Rückenwind erfährt die Deutsche Bank auch von der Rally am Aktienmarkt. Die Frankfurter sind stärker als jedes andere hiesige Institut vom Investmentbanking abhängig. Die verbesserten Perspektiven für die Deutsche Bank spiegeln die Credit Default Swaps (CDS), also Kreditausfallversicherungen auf das Institut, wider. Damit sichern sich Investoren gegen einen Ausfall ab oder wetten eben genau darauf. Zuletzt sind die CDS von 254 Basispunkten im September auf 185 Basispunkte gesunken. Ein Basispunkt bei CDS zur Absicherung von zehn Millionen Euro für fünf Jahre gegen einen Ausfall bedeutet eine Zahlung von 1.000 Euro pro Jahr. Die Absicherung gegen einen Ausfall der Deutschen Bank kostet also "nur" noch 185.000 Euro pro Jahr.
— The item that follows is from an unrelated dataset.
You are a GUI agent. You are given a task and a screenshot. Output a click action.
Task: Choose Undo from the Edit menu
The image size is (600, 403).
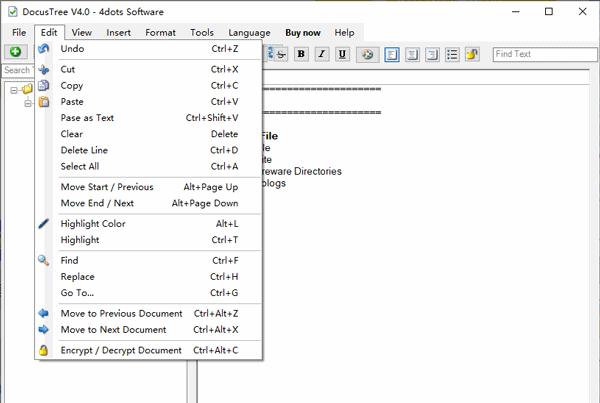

Damit ist der Preis zwar deutlich höher als bei etlichen Konkurrenten. Umso mehr sind Investoren aber erleichtert, dass die CDS auf die Deutsche Bank im Rückwärtsgang sind.

Wichtige Signalgeber

Ob die Rally bei den Bankaktien anhalten wird, dürfte frühzeitig die Entwicklung der Zinsstrukturkurve zeigen. Je höher der Zinsaufschlag für länger laufende Staatsanleihen im Vergleich zu kürzer laufenden, desto besser die Aussichten. Wenn der Zinsaufschlag steigt und die Zinsstrukturkurve steiler wird, deutet das auf eine Beschleunigung des Wirtschaftswachstums. Genau das ist in den vergangenen Monaten in den USA passiert: Inzwischen ist die Zinsstrukturkurve so steil wie letztmalig vor einem Jahr. Sollte sich der Trend fortsetzen, dürfte das die Bankaktien weiter stützen.

Die Frage ist allerdings, wie lange der Trend anhalten wird. Immerhin sind die Schulden des privaten Sektors, also der privaten Haushalte und der Unternehmen außerhalb des Finanzsektors, zuletzt auf den Rekord von 47 Billionen Dollar gestiegen. Das sind herbe 252 Prozent der jährlichen Wirtschaftsleistung. Sollten Sorgen aufkommen, dass Trumps Konjunkturprogramm wegen der hohen Staatsverschuldung von knapp 20 Billionen Dollar möglicherweise etwas kleiner ausfallen könnte als bislang erwartet, könnte der Zinsanstieg deutlich langsamer werden, und gleichzeitig die Zinsstrukturkurve flacher. Das würde die Rally am gesamten Aktienmarkt und damit auch bei den Bankaktien ins Stocken bringen.

Anleger sollten die Entwicklung bei den Zinsen genau beobachten. Von ihr wird es hauptsächlich abhängen, wie es bei den Bankaktien weitergeht. Zumindest kurzfristig könnte der Aufwärtstrend bei den Papieren weitergehen.